After all the potent sorcery Rap had been throwing around, Inos expected the escape from the djinn camp to be a simple matter. Things did not happen quite that way.

Azak’s agonized screams brought a mob of guards pouring in. The big man roared like a camel as he stumbled to the door, clutching his groin and trickling blood between his fingers. He vanished into the horde of brown-clad family men in tumult and commotion. Revenge suddenly felt nauseating.

The first problem was the message. There was plenty of blood, but it soaked into the rugs and even the stains were not all within easy reach, especially as Rap was hampered by the need to stay in contact with Inos. By the time he had scrawled a few words with his finger on the back of a discarded dispatch, the guards were carrying Azak over to the bed, while still more men blocked the doorway. The racket suggested a huge crowd gathering outside.

A rapier had no cutting edge. Rap stabbed repeatedly at the side of the tent, cursing as it billowed, unable to make even a hand hole. One of the fearsome guards brushed against Inos and leaped back with a yell, reaching for his sword. Then he stood and gaped all around in bewilderment while his companions demanded to know what was wrong and he could not remember. Everyone seemed to be shouting at once, and Azak was still screaming.

Furkar had arrived, but he was standing back and watching with a cruel sneer, making no move to assist.

Inos made a fast grab for a dagger tucked in a guard’s sash. As she made contact, he caught a momentary glimpse of the intruders and in turn made a grab for her. She stabbed at his hand; he fell back, yelling in terror. She swung around and slit the fabric with one long slashing stroke.

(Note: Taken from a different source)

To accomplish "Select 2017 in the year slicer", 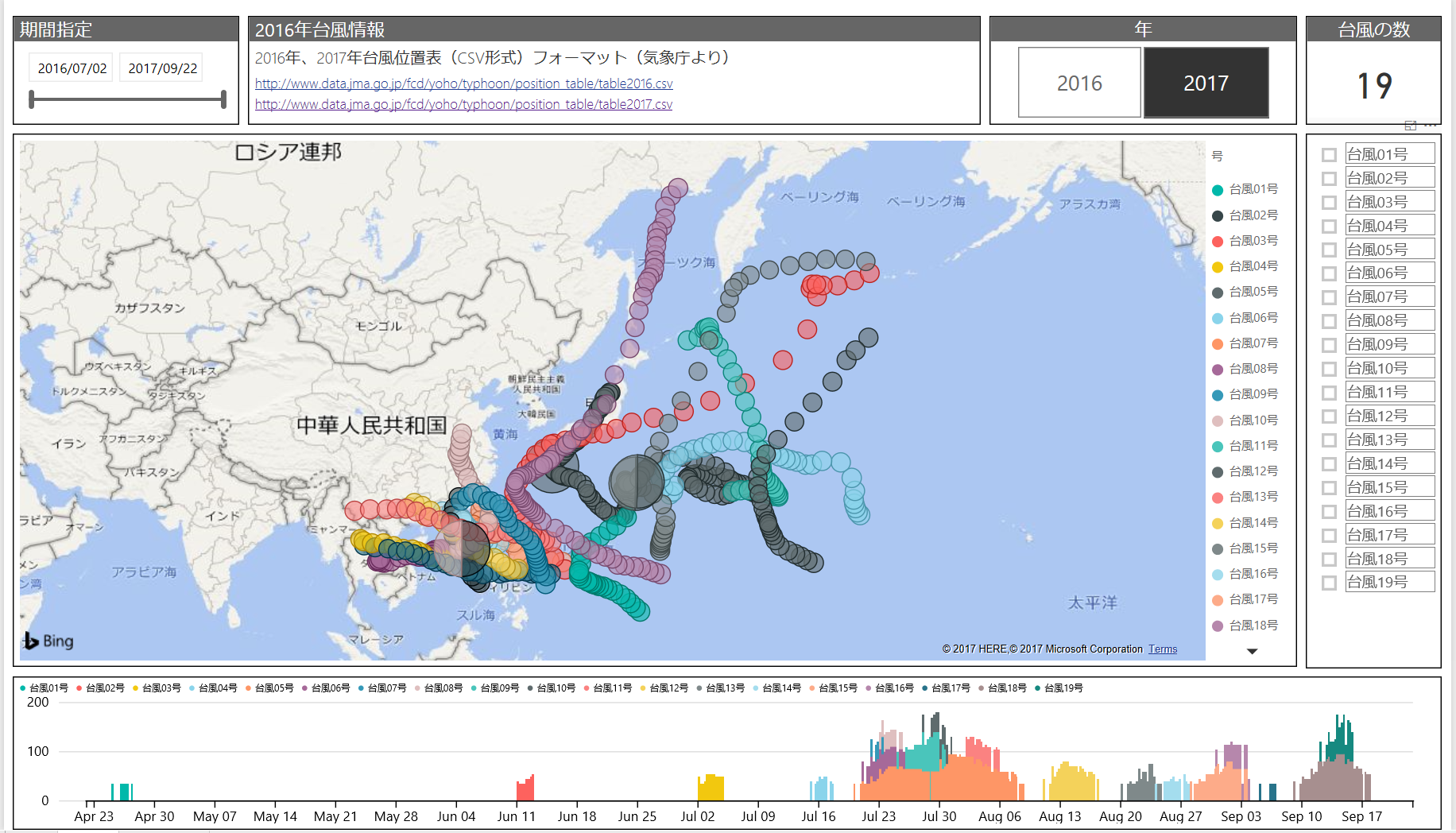I will click(1206, 82).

Rap yelped gleefully and pushed her out through the gap. She caught her foot and pitched headlong, remembering just in time to throw the dagger away lest she fall on it. In consequence she crashed heavily onto the grass, wrenching her swollen shoulder. Pain flashed like red flame, driving every other thought from her mind. Icy panic followed. She had escaped from Azak’s tent, and Azak was injured, and what on earth was she going to do now? The hue and cry was in full spate already. There were tens of thousands of men all around her and they would all be hunting her. Yells from inside the tent told her that the gaping rent had been noticed.

Then strong hands grasped her to help her up and she remembered that Rap was here, also. Oh, good!

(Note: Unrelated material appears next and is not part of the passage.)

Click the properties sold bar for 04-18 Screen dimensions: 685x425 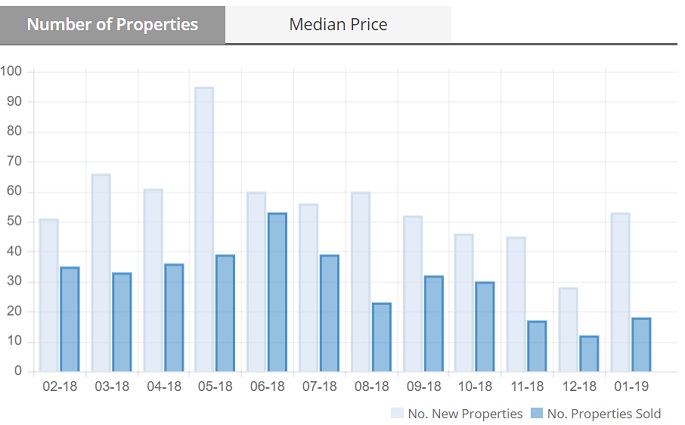point(173,318)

Rap set off at a run, dragging her through a darkness full of trees. She stumbled barefoot over the rough and prickly ground. Her garments were nothing to keep out the cold of the night, and the undergrowth seemed determined to strip even those from her. The camp was in an uproar, men running everywhere, and the only light came from the stars and the campfires.

“Had a pony,” Rap shouted. “Can’t get to it. Can hear horses over here somewhere.” He was swinging the rapier like a cane, striking men out of his way like weeds and leaving a trail of near hysteria. He was also blundering through a multitude of branches and shrubs, cursing continuously. Gauze tugged and ripped as she followed.

“You can’t see?” Inos said. “Can you do something about my shoulder? Why don’t you just zap us out of here?”

He did not seem to hear her, but in a moment he came to a halt and lifted her hand to his lips and kissed her palm. “Have you still got the dagger?”

“No.” She was panting. She was too old for this wild adventuring.

“Then hang on to me. Don’t want you to get lost.”

In the dark her fingers fumbled at his neck. She felt the prickly coldness of the emerald baldric. A fortune in itself, it was also the title deed to one of the richest states in Zark, and Azak had redefined it as the symbol of the caliphate. As loot, it was a fair start for a career in theft. She felt she had earned it, though. Her feet were slashed to ribbons and her shoulder was lashing her with sickening waves of pain.